Caused By: Rift Valley Fever Virus — RVFV

Contents

Introduction

Rift Valley Fever (RVF) is a viral zoonotic disease belonging to the family Bunyaviridae in the Phlebovirus genus, possessing a segmented negative sense RNA genome. The disease has an episodic occurrence reemerging ever 5-25 years and is seasonal in its occurrence [1] . The occurrence of non immune animal populations every 5-25years combined with the introduction of RVF (due to rainfall) accounts for the explosive cyclical nature of the disease [2]. RVF primarily affects animals but can infect humans and has the capacity to cause severe disease in both.

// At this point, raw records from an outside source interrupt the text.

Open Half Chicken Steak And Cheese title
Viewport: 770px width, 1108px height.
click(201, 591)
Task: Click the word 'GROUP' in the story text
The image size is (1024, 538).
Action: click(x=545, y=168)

RVF has a wide economic impact due to livestock loss and trade restrictions as well as public health implications. It is a notifiable disease.

Distribution

RVF virus was first identified in 1831 in the Rift Valley in Kenya during an investigation on a sheep farm and has since spread throughout Sub Saharan Africa emerging into North Africa in the 1970’s. the outbreak in Egypt in 1977-78 is considered to be the largest outbreak with 200,000 human cases reported [3] . In September 2000 it was reported for the first time outside of Africa, in Saudi Arabia and Yemen, probably introduced through infected livestock or mosquitoes [4] . The increase in cases in South Africa may be due to the end of an inter epizootic period [5] . Outbreaks are frequently reported though there is no evidence that it has spread to previously uninfected countries in the last 10 years, though it is hard to monitor changes in disease occurrence due to the cyclical occurrence of epidemics [5]. Most recently RVF was reported in Mauritania in November 2012 [4]. See a map detailing current outbreaks.

A number of mosquito species (Aedes, Culex, Mansonia, Anopheles) are implicated as vectors of RFV, the most important being Aedes and Culex spp. They are responsible for both maintenance and amplification of RVF.

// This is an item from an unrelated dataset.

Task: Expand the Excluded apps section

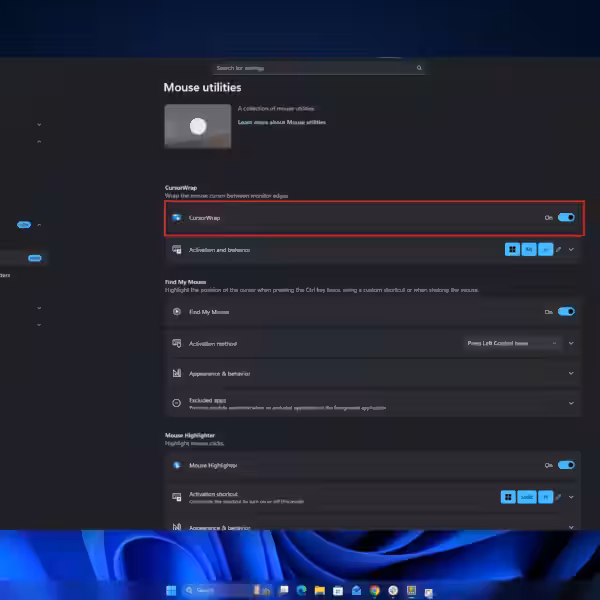Action: 571,404
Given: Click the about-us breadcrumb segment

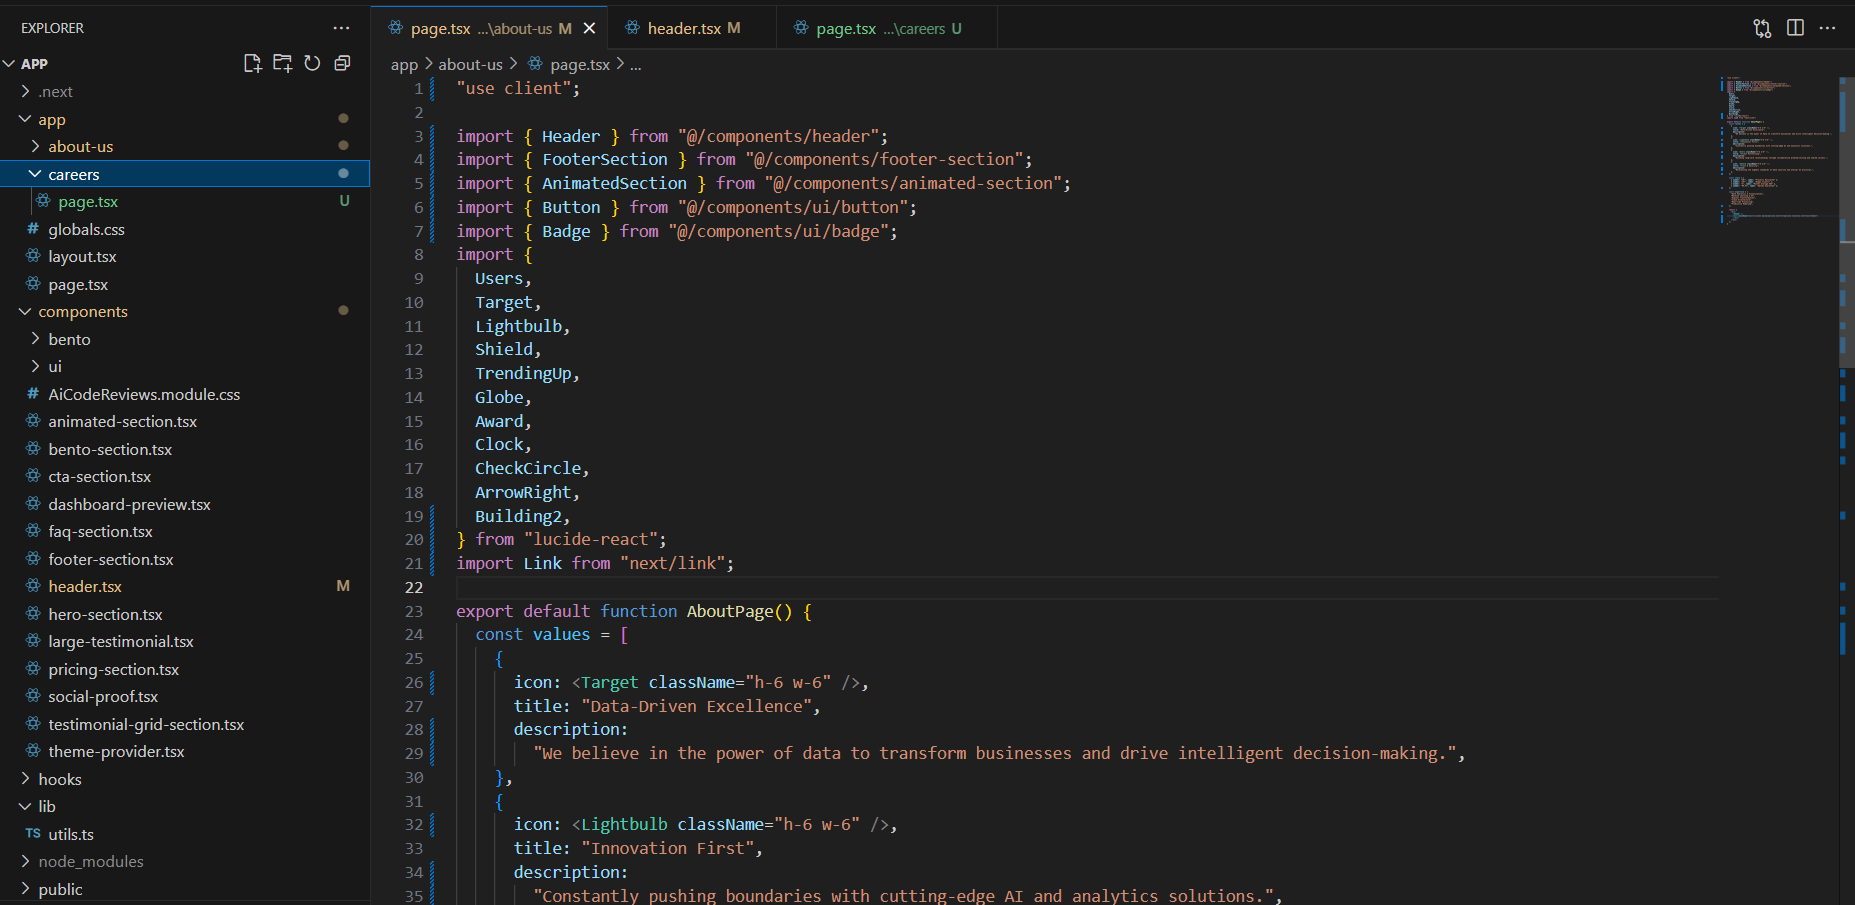Looking at the screenshot, I should click(470, 64).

Mosquitoes can be infected via feeding on infected animals. Vertical transmission can also occur (particularly in Aedes spp); female infected mosquitoes lay virus infected eggs leading to a new generation of infected mosquitoes. Vertical transmission is important in the survival of the virus as the eggs laid by the female can survive for many months in dry conditions, hatching after a period of rain and so increasing spread post rainfall leading to epizootics [6]. Once animal infection has occurred mosquitoes are then responsible for amplifying infection. Aedes mosquito numbers decrease following rain but Culex tend to breed in more permanent water sites, hence the continuation of virus spread. [6]

RVF affects 4 areas: [5]
Dambos (e.g. East Africa) – Shallow depressions, often near rivers, that fill with water during the rainy season. Vertical transmission in mosquitoes occurs here.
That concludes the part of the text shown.